Genitourinary tumours, prostate
576MO - Health-related quality of life (HRQoL), pain and safety outcomes in the phase III VISION study of 177Lu-PSMA-617 in patients with metastatic castration-resistant prostate cancer
Karim Fizazi, et al.
177Lu-PSMA-617 plus SOC was generally well tolerated and delayed time to HRQoL and pain worsening versus SOC alone in patients with advanced mCRPC.
LBA26 - Darolutamide maintenance in metastatic castration resistant prostate cancer (mCRPC) previously treated with novel hormonal agents (NHA) and non-progressive disease after subsequent treatment with a taxane: A randomized double-blind placebo-controlled phase II trial (SAKK 08/16)
Richard Cathomas, et al.
This proof of concept study met its primary endpoint and shows that switch maintenance with Daro after prior taxane and at least one NHA results in a statistically significant but clinically modest prolongation of rPFS and EFS with good tolerability. Median OS with Daro maintenance is promising and numerically superior to the control arm.
578MO - Phase Ib/II study of sabizabulin (VERU-111), an androgen receptor transport disruptor, in men with metastatic castration resistant prostate cancer (mCRPC) who failed an androgen receptor targeting agent (ARTA)
Mark C. Markowski, et al.
In the phase Ib/II clinical trial, oral 63mg daily dosing has a favorable safety profile and chronic dosing is feasible. Efficacy was observed with PSA declines and long term durable responses. The phase III VERACITY study evaluating sabizabulin in chemotherapy naïve men with mCRPC who have failed an AR targeting agent is ongoing. Sabazibulin appears to be in a similar class of other FDA approved targeted cytostatic drugs that have shown to significantly prolong progression and survival.

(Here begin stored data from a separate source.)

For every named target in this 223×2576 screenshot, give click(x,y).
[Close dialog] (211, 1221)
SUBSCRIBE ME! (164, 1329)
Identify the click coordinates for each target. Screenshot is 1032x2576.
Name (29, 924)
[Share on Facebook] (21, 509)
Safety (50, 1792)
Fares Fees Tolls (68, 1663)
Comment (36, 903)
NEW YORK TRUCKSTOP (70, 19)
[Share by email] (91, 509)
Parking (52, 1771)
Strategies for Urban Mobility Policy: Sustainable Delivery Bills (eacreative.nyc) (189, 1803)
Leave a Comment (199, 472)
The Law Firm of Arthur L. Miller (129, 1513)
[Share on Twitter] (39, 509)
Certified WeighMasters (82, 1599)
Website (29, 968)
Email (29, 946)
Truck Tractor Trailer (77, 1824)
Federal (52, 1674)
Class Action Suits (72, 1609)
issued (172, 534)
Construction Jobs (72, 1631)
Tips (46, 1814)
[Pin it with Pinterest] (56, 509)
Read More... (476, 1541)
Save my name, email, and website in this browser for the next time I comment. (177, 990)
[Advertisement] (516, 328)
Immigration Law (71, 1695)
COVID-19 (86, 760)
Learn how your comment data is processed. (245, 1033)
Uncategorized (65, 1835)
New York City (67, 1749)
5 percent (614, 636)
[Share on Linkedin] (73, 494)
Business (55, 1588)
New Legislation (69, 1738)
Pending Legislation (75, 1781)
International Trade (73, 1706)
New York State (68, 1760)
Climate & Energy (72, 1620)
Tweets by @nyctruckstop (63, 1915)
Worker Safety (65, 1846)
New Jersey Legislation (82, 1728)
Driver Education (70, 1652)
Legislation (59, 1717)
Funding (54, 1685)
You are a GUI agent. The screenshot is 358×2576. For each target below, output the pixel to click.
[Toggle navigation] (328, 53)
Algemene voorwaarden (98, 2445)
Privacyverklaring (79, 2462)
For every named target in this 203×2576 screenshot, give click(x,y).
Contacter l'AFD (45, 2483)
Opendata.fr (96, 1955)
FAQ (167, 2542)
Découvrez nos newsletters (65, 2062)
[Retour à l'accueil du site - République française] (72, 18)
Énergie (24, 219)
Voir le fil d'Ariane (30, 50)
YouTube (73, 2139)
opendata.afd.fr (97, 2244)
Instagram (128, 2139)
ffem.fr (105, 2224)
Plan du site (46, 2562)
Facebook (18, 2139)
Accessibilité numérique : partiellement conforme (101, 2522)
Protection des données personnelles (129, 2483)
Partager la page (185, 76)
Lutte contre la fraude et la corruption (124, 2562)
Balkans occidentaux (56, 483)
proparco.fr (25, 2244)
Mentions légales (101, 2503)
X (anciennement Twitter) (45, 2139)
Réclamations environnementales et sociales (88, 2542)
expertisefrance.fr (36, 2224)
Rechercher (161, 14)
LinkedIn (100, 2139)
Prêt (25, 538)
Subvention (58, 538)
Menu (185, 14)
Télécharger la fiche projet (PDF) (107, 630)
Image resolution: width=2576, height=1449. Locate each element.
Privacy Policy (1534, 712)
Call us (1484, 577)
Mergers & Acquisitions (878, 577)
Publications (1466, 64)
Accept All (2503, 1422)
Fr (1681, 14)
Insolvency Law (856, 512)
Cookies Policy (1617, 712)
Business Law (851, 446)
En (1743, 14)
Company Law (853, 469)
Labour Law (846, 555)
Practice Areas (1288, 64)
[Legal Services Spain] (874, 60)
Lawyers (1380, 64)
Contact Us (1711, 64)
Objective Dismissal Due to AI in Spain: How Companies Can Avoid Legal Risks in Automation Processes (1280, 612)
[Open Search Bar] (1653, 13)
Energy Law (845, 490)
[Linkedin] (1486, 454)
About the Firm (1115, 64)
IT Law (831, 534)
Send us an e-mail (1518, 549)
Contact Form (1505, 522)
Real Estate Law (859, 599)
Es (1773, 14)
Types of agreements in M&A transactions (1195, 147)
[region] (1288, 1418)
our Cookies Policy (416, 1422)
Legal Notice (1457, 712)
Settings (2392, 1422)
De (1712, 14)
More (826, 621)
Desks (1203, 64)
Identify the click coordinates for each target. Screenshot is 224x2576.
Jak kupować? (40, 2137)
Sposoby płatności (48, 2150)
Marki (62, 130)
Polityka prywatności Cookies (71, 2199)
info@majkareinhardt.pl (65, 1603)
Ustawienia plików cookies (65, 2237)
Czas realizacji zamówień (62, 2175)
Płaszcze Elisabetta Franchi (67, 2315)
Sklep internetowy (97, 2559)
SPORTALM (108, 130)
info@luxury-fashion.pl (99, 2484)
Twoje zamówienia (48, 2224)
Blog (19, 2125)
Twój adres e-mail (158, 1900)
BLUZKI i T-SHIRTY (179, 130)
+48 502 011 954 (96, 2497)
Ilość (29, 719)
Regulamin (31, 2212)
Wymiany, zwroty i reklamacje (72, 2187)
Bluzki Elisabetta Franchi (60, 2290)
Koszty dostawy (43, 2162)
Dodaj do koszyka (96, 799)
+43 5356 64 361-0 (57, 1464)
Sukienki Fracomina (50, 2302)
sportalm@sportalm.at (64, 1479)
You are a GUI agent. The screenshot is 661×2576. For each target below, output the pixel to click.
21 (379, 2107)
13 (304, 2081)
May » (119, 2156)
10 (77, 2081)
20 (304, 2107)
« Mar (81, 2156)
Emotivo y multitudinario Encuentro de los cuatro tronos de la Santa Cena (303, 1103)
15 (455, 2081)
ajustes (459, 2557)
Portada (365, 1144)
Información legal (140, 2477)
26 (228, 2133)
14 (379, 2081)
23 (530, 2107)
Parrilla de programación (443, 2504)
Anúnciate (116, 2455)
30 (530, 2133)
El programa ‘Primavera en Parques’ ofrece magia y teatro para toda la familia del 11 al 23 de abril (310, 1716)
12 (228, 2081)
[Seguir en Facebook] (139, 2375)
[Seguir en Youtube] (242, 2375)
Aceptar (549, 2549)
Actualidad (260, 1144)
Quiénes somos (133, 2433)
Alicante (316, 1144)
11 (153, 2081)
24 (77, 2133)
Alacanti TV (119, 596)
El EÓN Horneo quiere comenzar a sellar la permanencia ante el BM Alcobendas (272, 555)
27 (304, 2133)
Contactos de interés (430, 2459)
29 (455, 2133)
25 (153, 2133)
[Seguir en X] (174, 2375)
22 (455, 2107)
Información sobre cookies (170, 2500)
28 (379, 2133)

579MO - CheckMate 9KD cohort A2 final analysis: Nivolumab (NIVO) + rucaparib for chemotherapy (CT)-naïve metastatic castration-resistant prostate cancer (mCRPC)
Daniel P. Petrylak, et al.
NIVO + rucaparib is active in pts with HRD+ CT-naïve mCRPC. Longer follow-up is needed to better characterize clinical benefits of adding NIVO to rucaparib for this population. Clinical activity in pts with HRD– tumors was limited. The safety profile of NIVO + rucaparib was as expected based on the individual components, with no new safety signals. Ongoing biomarker analyses will assess the impact of specific HRD mutations on treatment efficacy.